Could this perception stem from the idea that compliance with regulations ensures safety?
SHORTAGES
Despite the global recession, a serious shortage of airline professionals is developing in 2011. Respected airlines accustomed to extensive waiting lists of potential recruits suddenly face challenges in manning ahead for new aircraft deliveries
WHY?
A number of factors have converged into an almost ‘perfect storm’ impacting pilot provisioning:
TREND TOWARDS CADET ENTRY
While the picture described is uneven across the world, poaching of pilots provides a short-term fix for those airlines able to afford superior inducements. But this source will inevitably dry up, and without the numbers of ex-military or general aviation pilots traditionally available, the primary source of new recruits must trend towards cadet entry. Analysts may say that the airline industry will ‘self-correct’ via market forces, but if proactive improvements are not made now to shore up the safety system, accident rates may escalate, and public perception of air travel could impact the industry in unpredictable ways.

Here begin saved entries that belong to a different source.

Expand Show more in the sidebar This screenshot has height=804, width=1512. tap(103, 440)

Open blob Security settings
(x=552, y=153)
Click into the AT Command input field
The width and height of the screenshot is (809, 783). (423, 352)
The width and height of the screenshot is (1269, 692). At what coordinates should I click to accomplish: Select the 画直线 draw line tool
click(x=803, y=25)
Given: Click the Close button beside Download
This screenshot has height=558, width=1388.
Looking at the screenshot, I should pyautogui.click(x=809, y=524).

The issues in greater detail:
PREVIOUS PILOT GENERATIONS
A generation retires: Airlines are now losing many of those more experienced pilots who have been gatekeeping safety. The baby boomer pilot generation has stayed on as the retirement age was extended. Their generation acquired skills at the school of hard-knocks, often in the military, in a different environment of challenge. Aviation was only just over half a century old then. Decision-making time was more available at lower aircraft speeds (never let an airplane take you somewhere your brain didn't get to five minutes earlier), but there was less help from technology. As they retire, a wealth of experience will also depart, and the ‘centre of gravity’ of piloting experience on flight decks will degrade. Equivalent improvements in the quality of selection and training must be found
Dependence on maths and motor skills: A sound knowledge of Mathematics and Physics were imperatives for pilots, as calculations had to be made ‘on the fly’. Critical performance computations were made with reference to charts and graphs, with many opportunities for extrapolation error. Gross-error checks were everyday requirements. Rarely did an aircraft take off following performance calculation errors of up to 1/3rd of total aircraft weight, as has been the case in one recent near-fatal airline incident.

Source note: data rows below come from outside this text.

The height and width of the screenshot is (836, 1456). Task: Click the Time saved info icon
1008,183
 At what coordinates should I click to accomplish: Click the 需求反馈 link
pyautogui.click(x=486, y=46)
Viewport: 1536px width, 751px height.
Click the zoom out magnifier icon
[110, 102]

Deeper experiential learning: Many older-gen airline pilots received their initial training in the military where the boundaries of aircraft performance were explored. Stalling, spinning, and aerobatics were basic components of early training; core survival responses were acquired in unusual situations. Systems were more simple and procedures not as extensive as they are today. Deeper function had to be learnt and understood in detail to enable informed trouble shooting in emergencies.
NEW PILOT GENERATIONS
‘2-year olds can manipulate I-pads today’
The perspectives of new gens may differ markedly from those of their parents, due to torrents of digital information from vastly wider horizons. From their earliest days information technology has become the primary information-gathering source; providing knowledge millions of times more available than for their parents. By comparison, traditional education systems have become monotonous and un-stimulating.
Outcomes: Commensurate changes to the characteristics of the pilot recruitment pool may already have occurred:
Strengths to capitalize on: The world-wide-web provides a common platform for young people from various cultures to share understanding of similar concepts gleaned from the information age. One downside is that the ‘private and secret world’ of the web combined with access to technology, can trigger almost unlimited creativity; a potential blocker in a world of Standard Operating Procedures (SOPs). However internet sourcing enables more rapid self-learning; and subconscious ‘programming’ may result in more convergent thinking; strengths for new generation recruits.
AUTOMATION
Any one can hold the helm when the sea is calm?- Publilius Syrus
Many routine flight deck tasks have been automated, and a long haul pilot today may handle the aircraft manually for only 3 hours per year. Many aircraft are now protected from structural overstress, over-bank, over-speed, and stalls by pre-programmed computers. Deep system details may not all be made available to pilots, as control of such systems may not be possible. Statistically, automation has undoubtedly reduced incidents and accidents in the airline industry, but lurking threats remain.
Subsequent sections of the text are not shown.